→ Extract provided:
# Bell, Rogers Vs Wind



## MacUnited (Nov 1, 2009)

Hello Folks,
As a part of my new year's resolution, I've been looking at my budget and plugging in all the small holes that keep leaking cash, You won't believe the cash I'm saving btw!!
Anyway, I was looking at wind mobile for a while now and considering the switch looking at their unlimited everything at $30 comparing it to my "great corporate deal" with Bell, 
I have 200 mins, unlimited bell-bell, the usual unlimited evening and weekends, caller id and forwarding, and 6GB for 57+tax

so I put in the number and even including the 300 dollars fee that bell will charge me, I'm still better off from day 1!

The question now, anybody here have any experience good or bad with their iPhones on Wind? how's their LTE speeds? most of my friends are android holders and I don't think it will be the same with iPhone..
Any Feedback is very much appreciated...


----------



## Dr_AL (Apr 29, 2007)

→ What you need to do:
**A.** In the Bell, Rogers vs Wind thread, what fee does the poster say Bell will charge for switching?
**B.** From the Bell, Rogers vs Wind thread, repeat the passage that starts at the words "The question now, anybody" and ends after the words "(Apr 29, 2007)".
**C.** Going by the Bell, Rogers vs Wind thread, list each feature the poster names as part of the corporate Bell plan, leaving out the price.

→ Information provided:
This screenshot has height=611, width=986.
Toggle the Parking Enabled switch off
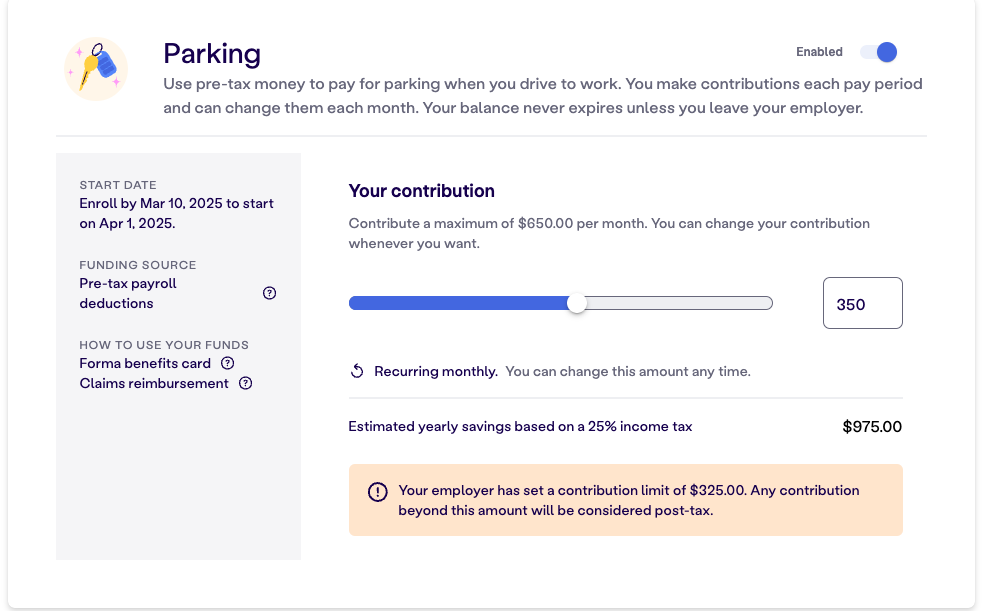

→ Task responses:
**A.** 300 dollars

**B.**
The question now, anybody here have any experience good or bad with their iPhones on Wind? how's their LTE speeds? most of my friends are android holders and I don't think it will be the same with iPhone..
Any Feedback is very much appreciated...


----------



## Dr_AL (Apr 29, 2007)

**C.**
- 200 mins
- unlimited bell-bell
- unlimited evening and weekends
- caller id and forwarding
- 6GB